Елена Фанайлова: Это было выступление Никиты Елисеева, с которым я, пожалуй, не соглашусь вот в чем. Я думаю, что русский террор был не менее впечатляющим, чем террор Великой Французской революции. Я бы сейчас хотела послушать Алексея Гусева. Дело в том, что, собственно, по его инициативе журнал "Сеанс" делает такую рубрику, если я правильно понимаю, под названием "Французская революция". Леша, что вас, собственно, сподвигло на это?

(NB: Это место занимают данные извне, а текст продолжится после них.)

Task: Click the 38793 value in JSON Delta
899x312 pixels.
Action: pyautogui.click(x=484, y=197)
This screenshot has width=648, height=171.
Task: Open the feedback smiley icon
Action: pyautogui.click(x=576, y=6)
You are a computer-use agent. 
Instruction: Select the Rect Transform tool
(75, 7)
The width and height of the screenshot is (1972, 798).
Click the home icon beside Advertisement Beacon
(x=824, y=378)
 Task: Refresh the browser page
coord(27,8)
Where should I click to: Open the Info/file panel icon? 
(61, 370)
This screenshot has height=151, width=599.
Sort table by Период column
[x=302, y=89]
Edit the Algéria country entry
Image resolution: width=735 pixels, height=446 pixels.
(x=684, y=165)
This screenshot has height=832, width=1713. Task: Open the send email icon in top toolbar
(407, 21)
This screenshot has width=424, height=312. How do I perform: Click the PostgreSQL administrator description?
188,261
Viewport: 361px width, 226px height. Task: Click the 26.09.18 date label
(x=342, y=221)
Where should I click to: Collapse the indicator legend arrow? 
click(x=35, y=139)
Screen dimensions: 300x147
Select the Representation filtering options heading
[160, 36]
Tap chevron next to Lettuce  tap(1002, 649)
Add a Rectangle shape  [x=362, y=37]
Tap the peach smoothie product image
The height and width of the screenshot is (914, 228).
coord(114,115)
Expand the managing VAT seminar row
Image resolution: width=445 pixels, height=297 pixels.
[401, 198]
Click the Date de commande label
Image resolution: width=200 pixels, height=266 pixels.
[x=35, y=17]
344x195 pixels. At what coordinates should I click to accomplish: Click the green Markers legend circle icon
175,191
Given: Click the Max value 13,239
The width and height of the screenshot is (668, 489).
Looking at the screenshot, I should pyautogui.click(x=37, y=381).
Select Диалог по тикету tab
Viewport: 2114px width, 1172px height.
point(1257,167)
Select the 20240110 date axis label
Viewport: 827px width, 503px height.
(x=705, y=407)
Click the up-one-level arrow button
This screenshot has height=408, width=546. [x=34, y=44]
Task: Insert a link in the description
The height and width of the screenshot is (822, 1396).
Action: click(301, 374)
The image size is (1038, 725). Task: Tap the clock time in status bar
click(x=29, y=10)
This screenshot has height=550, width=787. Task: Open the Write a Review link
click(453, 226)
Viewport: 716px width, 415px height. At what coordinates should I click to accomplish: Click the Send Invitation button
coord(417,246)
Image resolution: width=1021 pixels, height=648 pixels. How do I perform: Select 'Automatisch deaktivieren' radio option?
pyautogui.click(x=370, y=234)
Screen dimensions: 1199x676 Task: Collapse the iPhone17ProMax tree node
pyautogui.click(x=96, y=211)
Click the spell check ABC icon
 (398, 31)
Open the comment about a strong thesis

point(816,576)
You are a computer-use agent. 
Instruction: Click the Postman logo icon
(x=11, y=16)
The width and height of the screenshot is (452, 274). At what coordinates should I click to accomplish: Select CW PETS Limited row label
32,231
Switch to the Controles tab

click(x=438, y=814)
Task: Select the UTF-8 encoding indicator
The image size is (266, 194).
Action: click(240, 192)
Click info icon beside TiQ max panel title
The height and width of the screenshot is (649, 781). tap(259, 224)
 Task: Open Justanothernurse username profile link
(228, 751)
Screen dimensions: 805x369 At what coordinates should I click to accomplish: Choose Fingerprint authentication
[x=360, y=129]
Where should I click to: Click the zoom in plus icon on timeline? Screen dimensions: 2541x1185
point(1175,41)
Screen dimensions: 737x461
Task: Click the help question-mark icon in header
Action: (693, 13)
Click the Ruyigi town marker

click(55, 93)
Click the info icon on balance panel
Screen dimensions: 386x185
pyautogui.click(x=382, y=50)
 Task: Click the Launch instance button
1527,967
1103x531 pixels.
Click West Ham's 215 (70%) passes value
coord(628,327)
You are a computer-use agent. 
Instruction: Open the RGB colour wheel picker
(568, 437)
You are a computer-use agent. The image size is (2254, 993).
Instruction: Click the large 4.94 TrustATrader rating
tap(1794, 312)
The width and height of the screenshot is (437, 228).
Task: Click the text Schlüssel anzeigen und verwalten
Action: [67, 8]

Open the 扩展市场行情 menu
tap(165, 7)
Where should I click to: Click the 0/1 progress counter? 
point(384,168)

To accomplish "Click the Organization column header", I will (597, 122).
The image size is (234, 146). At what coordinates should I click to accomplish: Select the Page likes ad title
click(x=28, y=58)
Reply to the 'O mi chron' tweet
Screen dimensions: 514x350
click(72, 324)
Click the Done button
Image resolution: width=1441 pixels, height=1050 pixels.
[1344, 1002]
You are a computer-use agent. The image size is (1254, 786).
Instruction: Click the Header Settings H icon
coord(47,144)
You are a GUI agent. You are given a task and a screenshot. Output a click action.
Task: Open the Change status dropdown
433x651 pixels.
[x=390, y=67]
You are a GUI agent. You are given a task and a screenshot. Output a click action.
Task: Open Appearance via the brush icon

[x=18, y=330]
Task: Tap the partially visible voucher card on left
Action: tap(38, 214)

Елена Фанайлова: То есть 2000-м?
Алексей Гусев: Ладно бы 2000-м, а то нулевым. Там полный кошмар, потому что там абсолютно виртуальная реальность, которая все больше и больше засасывает обитателей этого десятилетия.
Елена Фанайлова: Алексей, вы имеете в виду нулевые годы в России или нулевые годы в мире вообще?
Алексей Гусев: Мы говорили прежде всего про Россию, но выяснилось, что не так уж далеко все отстоит одно от другого. Мы просто уже устали от этих бесконечных миров, несуществующих, созданных фантазией, больной фантазией, стремлением к комфорту, удобству, чтобы побыстрее, полегче, попроще, и там все было ненастоящее. На этих картинках, как потом к этому не относись, это был очень резкий контраст с тем, чем мы занимались в предыдущий месяц. Просто мимо этого нельзя было пройти, как мимо чего-то... Мы увидели что-то единственное, о чем потом можно говорить, но об этом хотя бы можно говорить.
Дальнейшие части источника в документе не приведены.